The Whitshank saga begins with Junior, a Depression-era handyman who begins a dalliance with the coquettish Linnie, unaware of the myriad reasons why he should have looked the other way. It's a toss-up who is more obsessed and obstinate, but the two eventually marry and sire two children, son Redfield and daughter Merrick. Along the way Junior builds his own construction business and one of his projects is the Bouton Road house, originally built for one of Baltimore's solid middle-class citizens. Junior, however, lusts after his own creation. To many, it's simply a well-built non-nonsense kind of house, but Junior knows how he fitted every frame, groove, and truss and is happy to play the role of informal Mr. Fixit for every problem that arises just so he can spend time within its walls. When circumstances make the home available for purchase, Junior jumps at the chance, though his wife feels the neighborhood is above their station and is probably right.

The bulk of the book, though, is spent with the next generation. Red is a chip off the old carpenter's block—both in skill and stubbornness, but he does one thing very well when he marries Abby, a social worker and founder of lost souls. They eventually have four children of their own plus a lad nicknamed Stem, whom they take in when his father—one of Red's employees—dies. Tyler plays off the truism that those who fix the problems of others can seldom do so within their own families. Their third child, Denny grows up—or more accurately fails to do so—to be an infuriating disappointment to just about everyone whose path he crosses. Maybe he's mildly autistic, or maybe he's just a loser who need his butt kicked until it meets his shoulders, but one of the things everyone except Abby and Denny himself know—including his nieces and nephews—is that you can't rely on Denny. He disappears for years at a time, only to resurface with a new partner (and eventually a daughter), a new set of problems, and tales of all the careers he begun and abandoned.   

Abby is the emotional tongue and groove of Whitshank generations two through four, but when dementia begins to claim her and Red's health begin to fade, the children have to come up with a plan. Denny reappears as the anti-Prodigal Son to be their caretaker—an absurdity complicated by the fact that Stem has already moved in with his children and his wife, Nora, who is a serious—as in very serious–Baptist. If you think this is the most dysfunctional thing about the Whitshanks, you're not even in the ballpark. Flashback narratives unspool various family dramas in ways that make the Whitshanks seem like Ozzie and Harriet at one moment and the Adams Family the next.
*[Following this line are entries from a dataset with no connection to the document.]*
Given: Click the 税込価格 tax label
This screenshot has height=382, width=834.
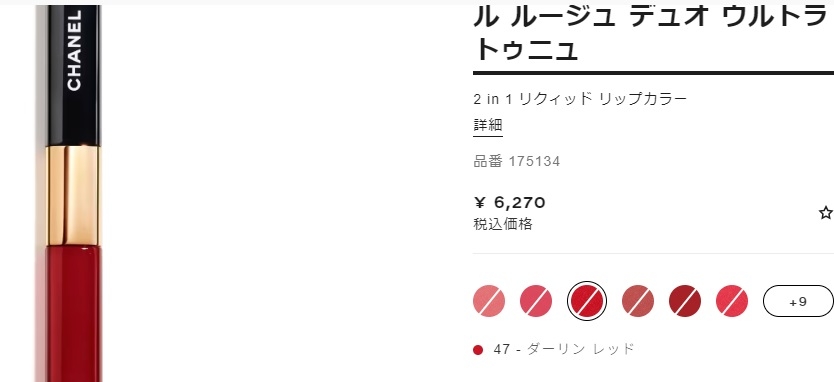Looking at the screenshot, I should [x=503, y=224].
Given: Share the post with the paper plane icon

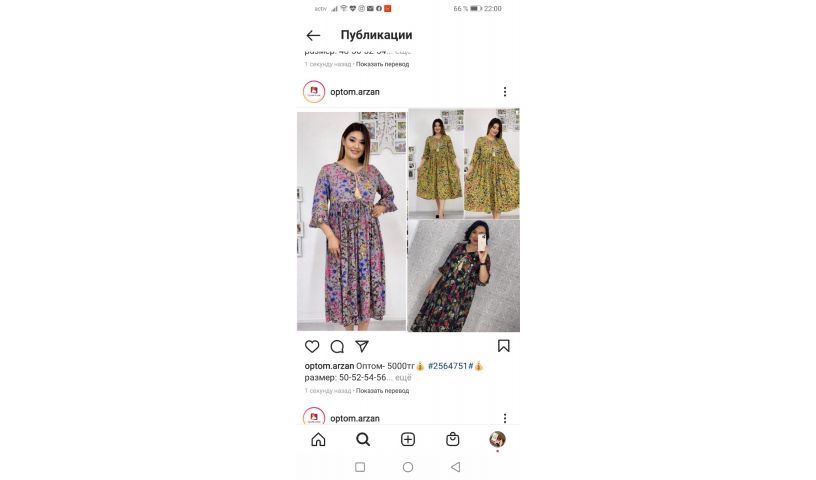Looking at the screenshot, I should point(362,346).
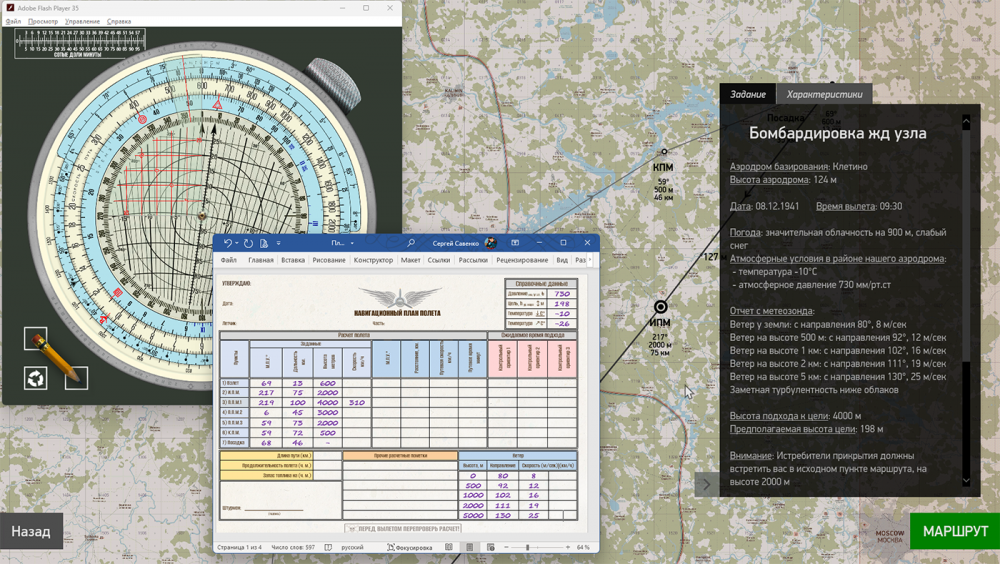The height and width of the screenshot is (564, 1000).
Task: Click the pencil drawing tool
Action: pyautogui.click(x=55, y=357)
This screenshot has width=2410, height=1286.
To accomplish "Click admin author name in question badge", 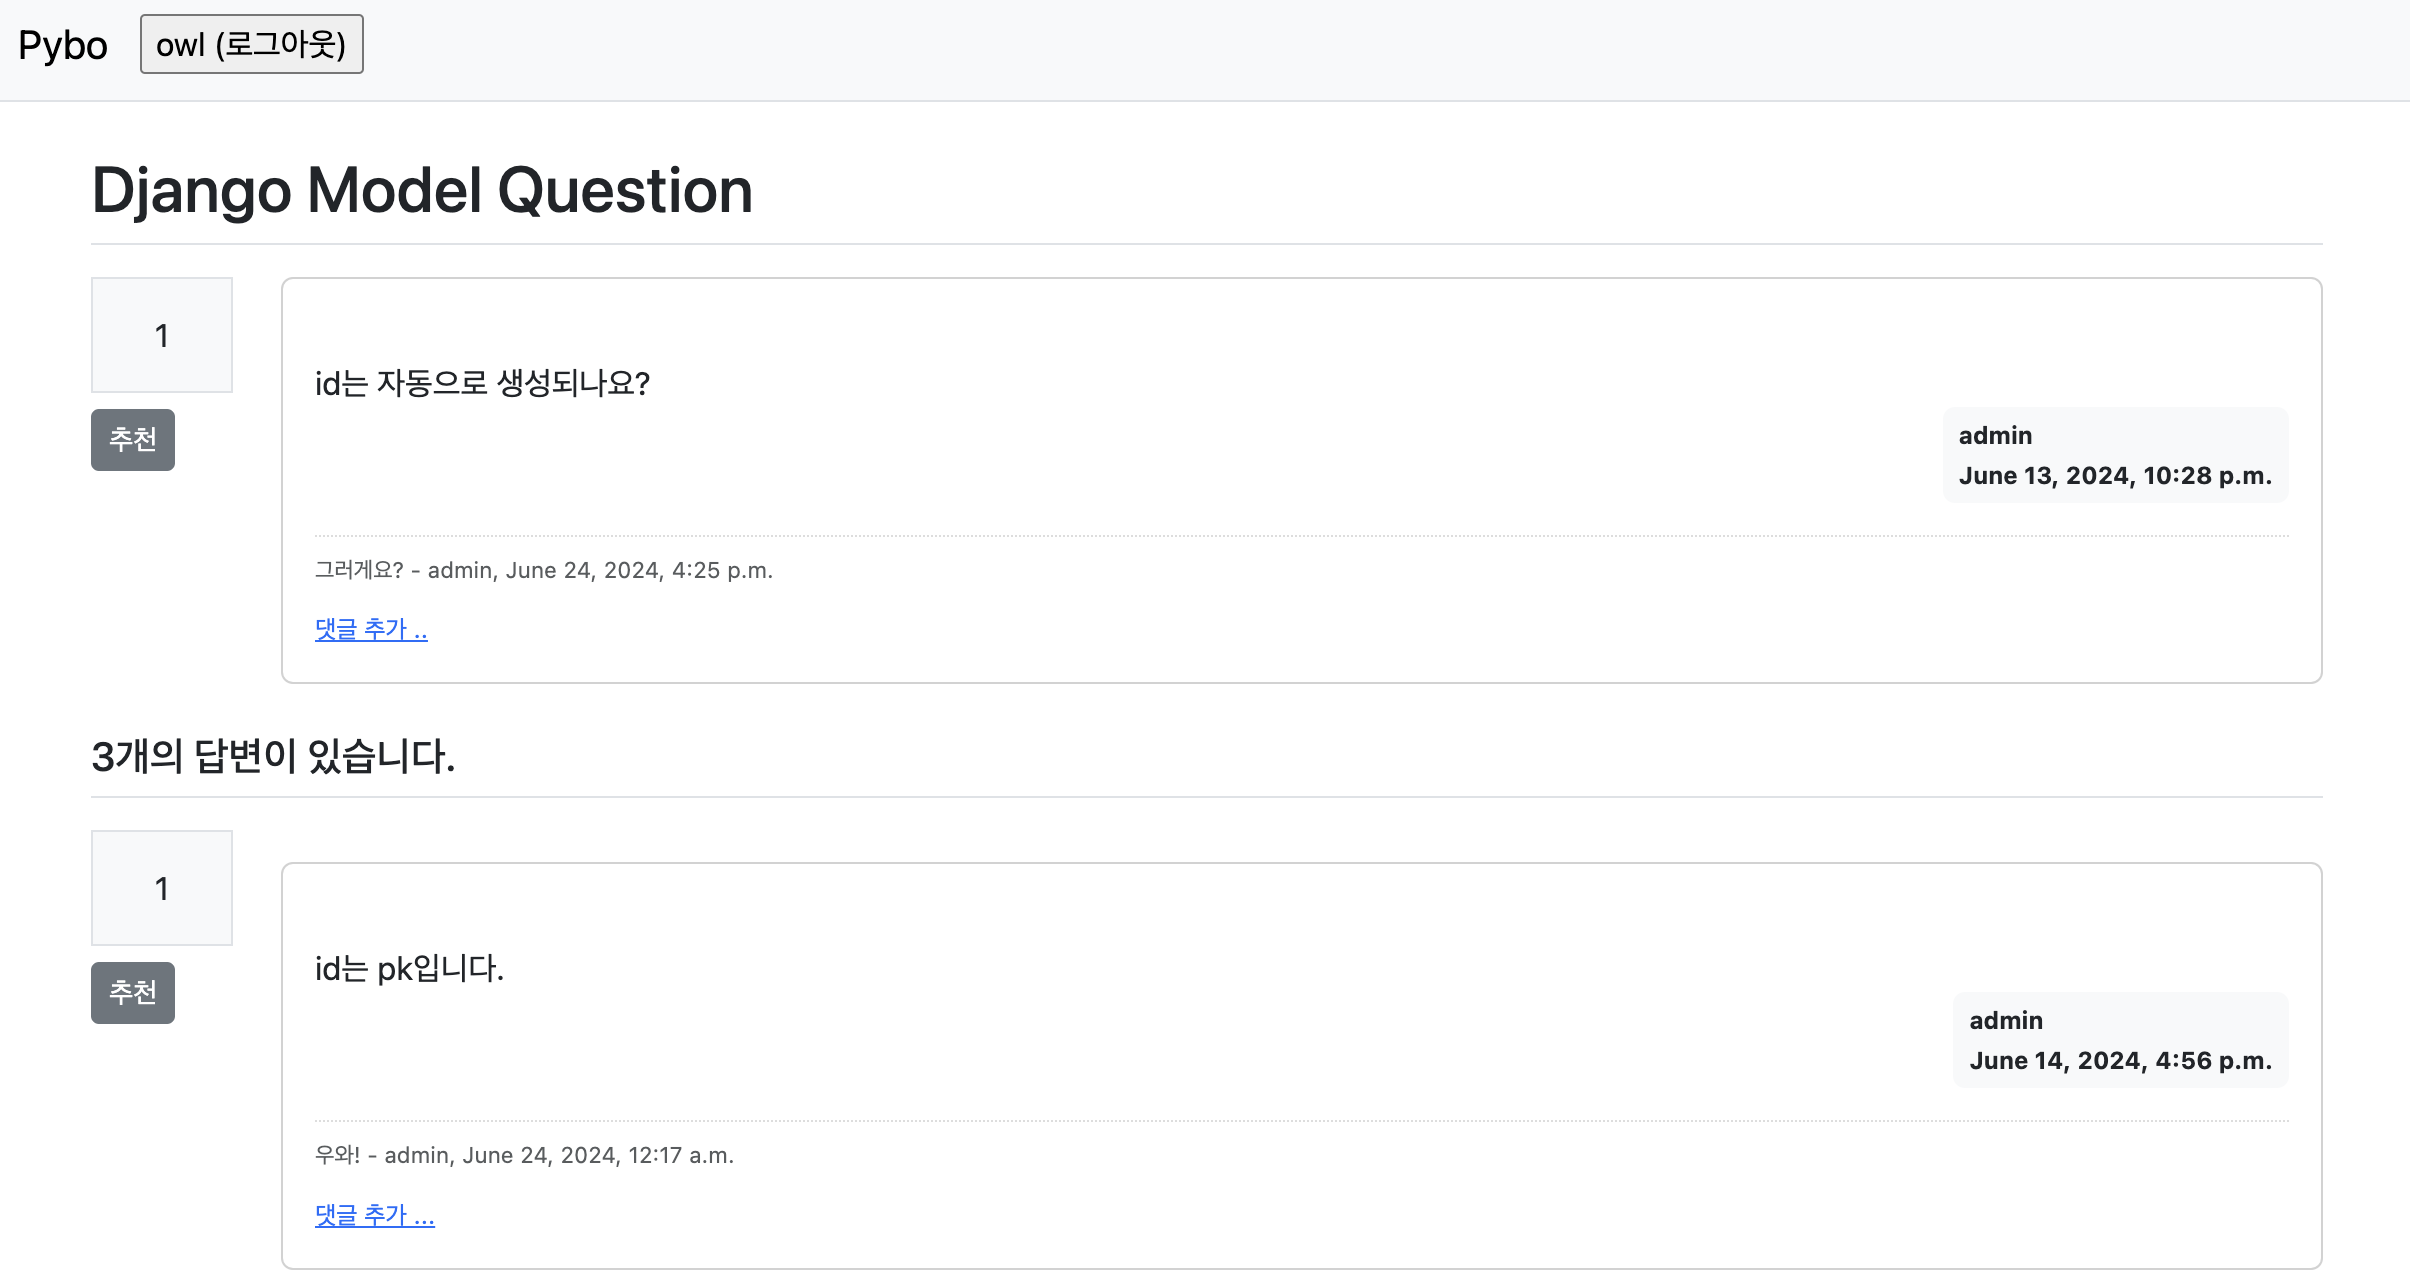I will pyautogui.click(x=1995, y=436).
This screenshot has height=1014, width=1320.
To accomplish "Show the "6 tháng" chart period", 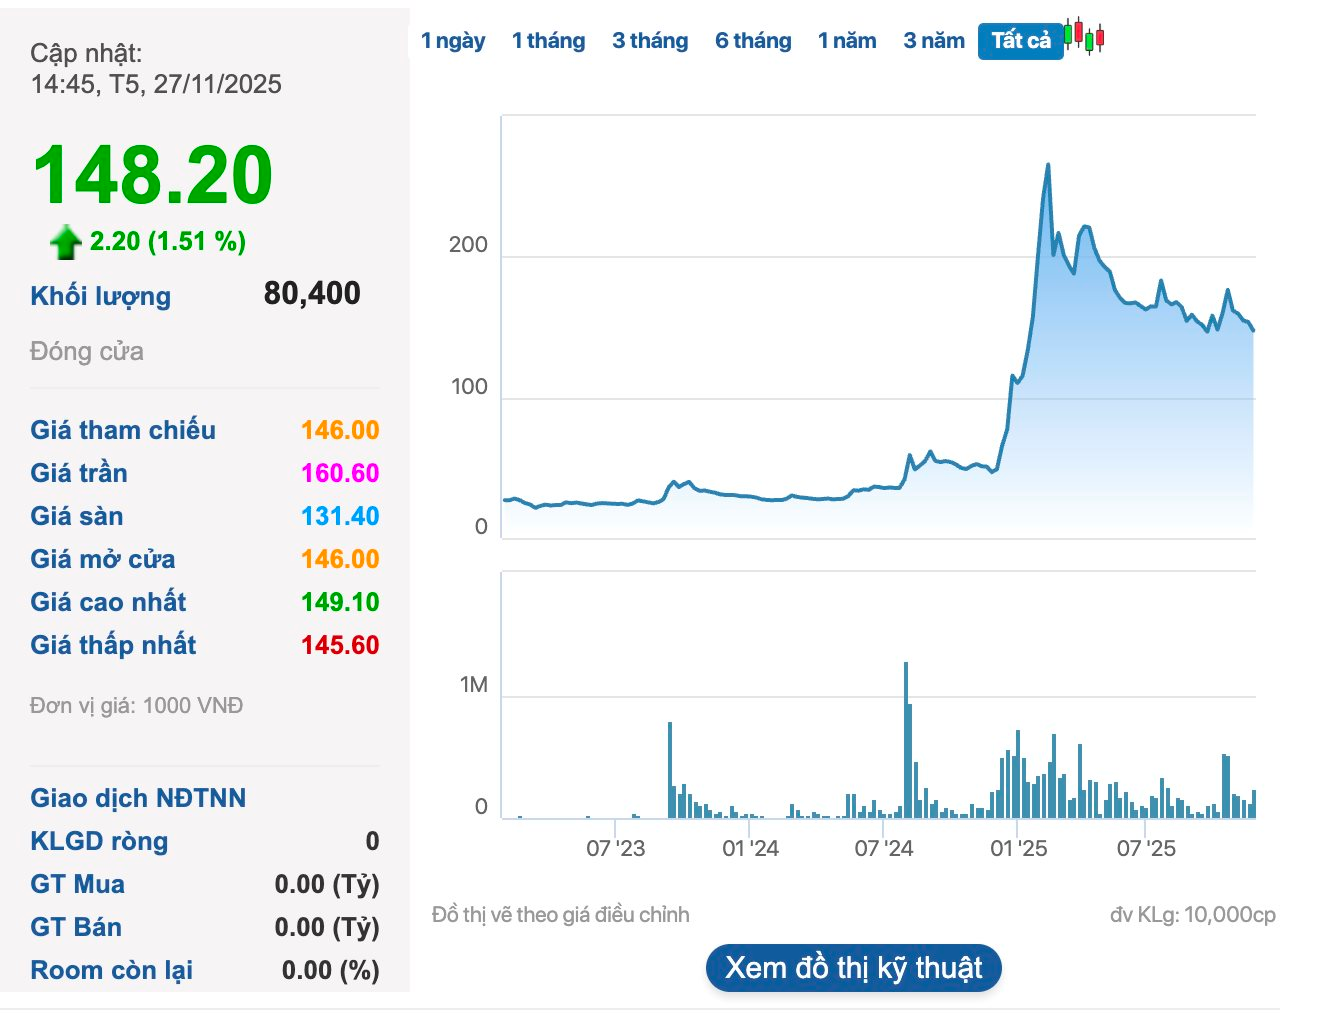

Spool of Blue Threads is a page-turner that seems much shorter than 368 pages. I wouldn't call it a profound book, but it's clever in places, including its title—whose secret isn't revealed until near the end—and in its references to color. Of that I will say only that blue is generally associated with loyalty, wisdom, and tranquility; in the book it generally presages something quite different. So let's just call this one what it is: a very good Anne Tyler book. And sometimes that's enough.